Targeting pathogenic fungi, bacteria and fungal-bacterial biofilms by newly synthesized quaternary ammonium derivative of pyridoxine and terbinafine with dual action profile

Many pathogenic bacteria and microscopic fungi form rigid polymicrobial biofilms this way enhancing their resistant to treatment. A series of novel pyridoxine-based quaternary ammonium derivatives of terbinafine characterized by both antifungal and antibacterial activities was designed. The leading compound named KFU-127 exhibits promising antifungal and antibacterial activities against various bacteria and micromycetes in both planktonic and biofilm-embedded forms demonstrating MIC values comparable with those of conventional antifungals and antimicrobials. Similar to other antiseptics like benzalkonium chloride and miramistin, KFU-127 is considerably toxic for eukaryotic cells that limits is application to topical treatment options. On the other hand, KFU-127 reduces the number of viable biofilm-embedded bacteria and C. albicans by 3 orders of magnitude at concentrations 2-4 times lower than those of reference drugs and successfully eradicates S. aureus-C. albicans mixed biofilms. The mechanism of antimicrobial action of KFU-127 is bimodal including both membrane integrity damage and pyridoxal-dependent enzymes targeting. We expect that this bilateral mechanism would result in lower rates of resistance development in both fungal and bacterial pathogens. Taken together, our data suggest KFU-127 as a new promising broad spectrum topical antimicrobial capable of one-shot targeting of bacterial and fungal-bacterial biofilms.

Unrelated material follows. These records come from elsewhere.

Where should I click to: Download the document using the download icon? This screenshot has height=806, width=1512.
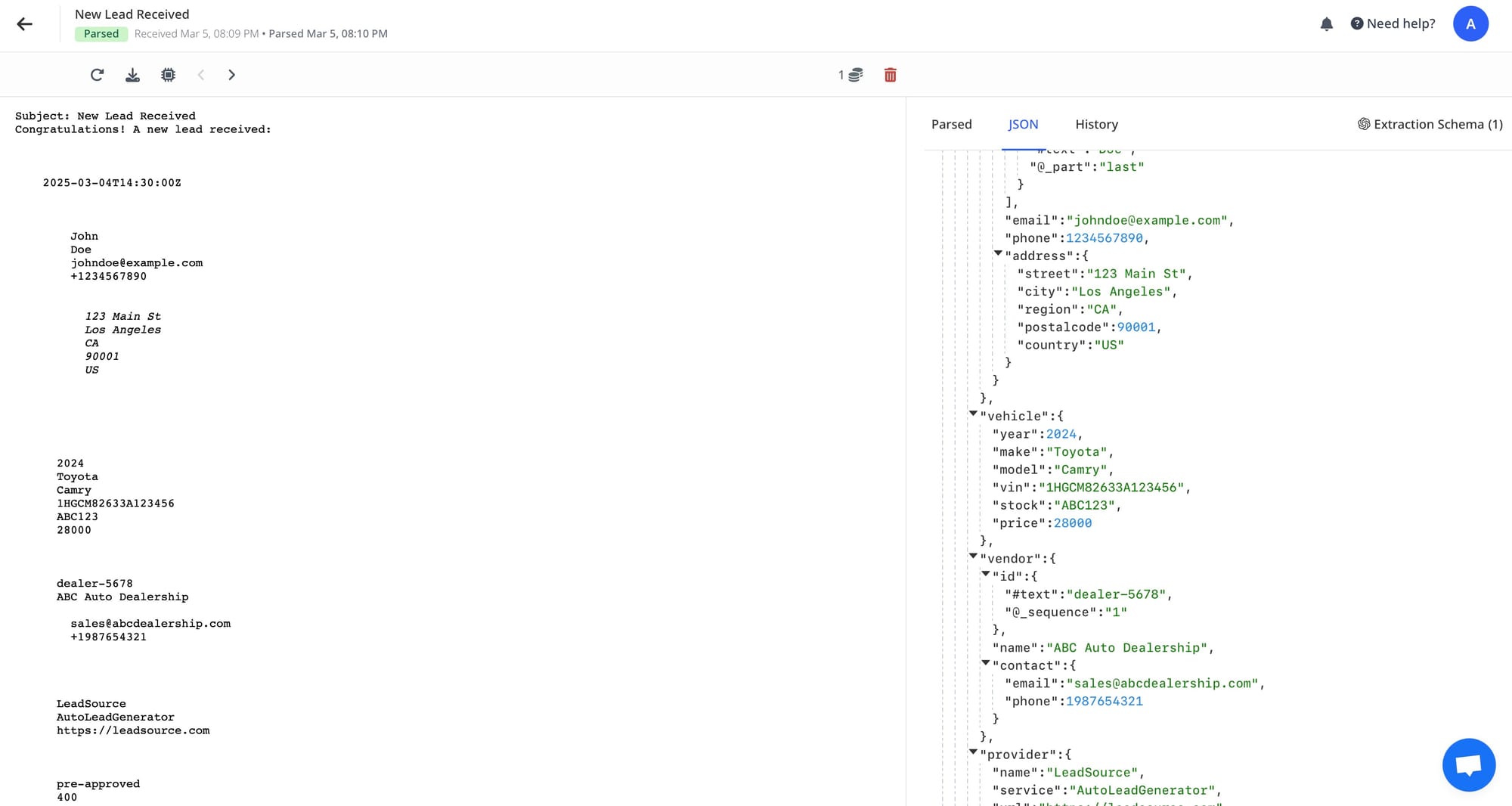[x=132, y=75]
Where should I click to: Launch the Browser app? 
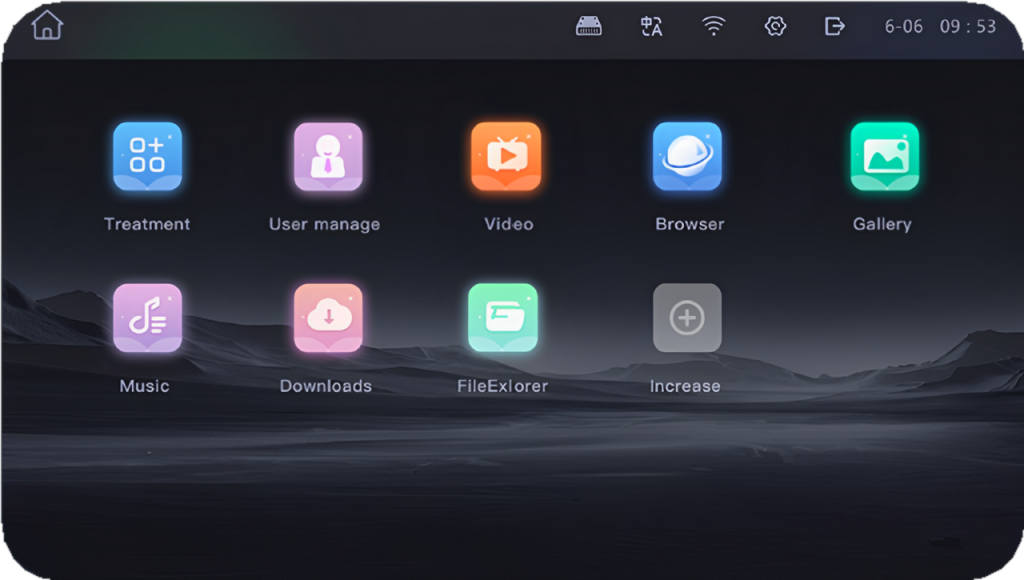(687, 157)
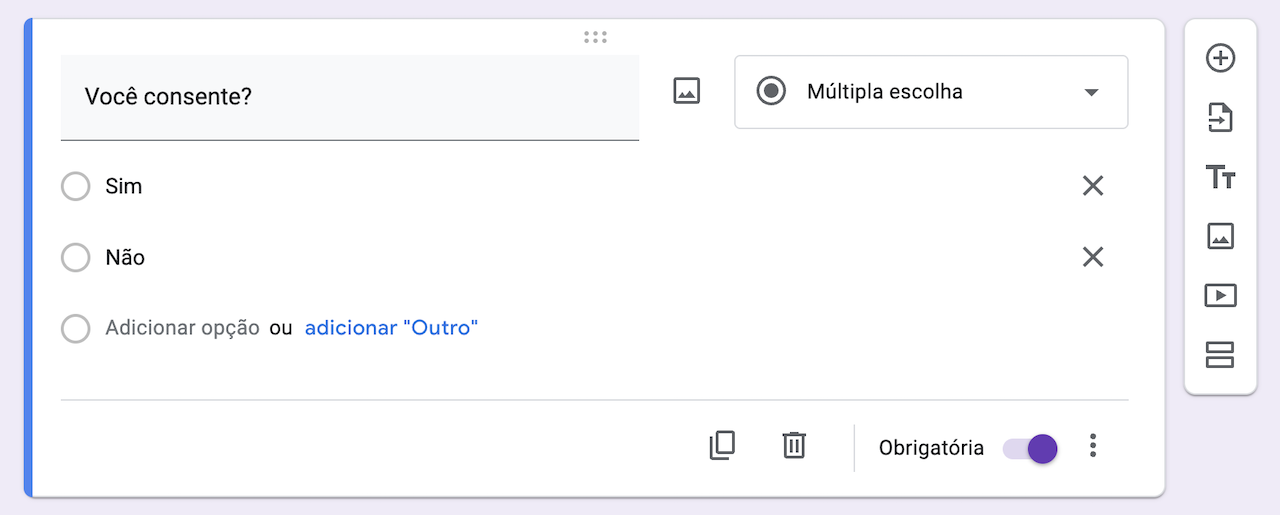
Task: Remove the Sim option
Action: pos(1093,186)
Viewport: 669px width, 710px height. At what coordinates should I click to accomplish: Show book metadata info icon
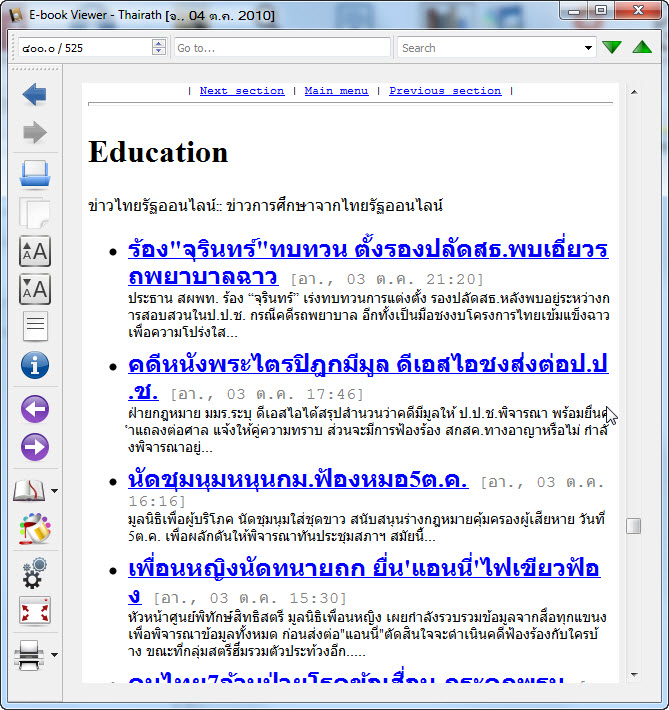tap(34, 365)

Novel Bis-Ammonium Salts of Pyridoxine: Synthesis and Antimicrobial Properties

A series of 108 novel quaternary bis-ammonium pyridoxine derivatives carrying various substituents at the quaternary nitrogen’s and acetal carbon was synthesized. Thirteen compounds exhibited antibacterial and antifungal activity (minimum inhibitory concentration (MIC) 0.25–16 µg/mL) comparable or superior than miramistin, benzalkonium chloride, and chlorhexidine. A strong correlation between the lipophilicity and antibacterial activity was found. The most active compounds had logP values in the range of 1–3, while compounds with logP > 6 and logP < 0 were almost inactive. All active compounds demonstrated cytotoxicity comparable with miramistin and chlorhexidine on HEK-293 cells and were three-fold less toxic when compared to benzalkonium chloride. The antibacterial activity of leading compound 5c₁₂ on biofilm-embedded Staphylococcus aureus, Staphylococcus epidermidis, Escherichia coli or Pseudomonas aeruginosa was comparable or even higher than that of the benzalkonium chloride. In vivo 5c₁₂ was considerably less toxic (LD₅₀ 1705 mg/kg) than benzalkonium chloride, miramistine, and chlorhexidine at oral administration on CD-1 mice. An aqueous solution of 5c₁₂ (0.2%) was shown to be comparable to reference drugs efficiency on the rat’s skin model. The molecular target of 5c₁₂ seems to be a cellular membrane as other quaternary ammonium salts. The obtained results make the described quaternary bis-ammonium pyridoxine derivatives promising and lead molecules in the development of the new antiseptics with a broad spectrum of antimicrobial activity.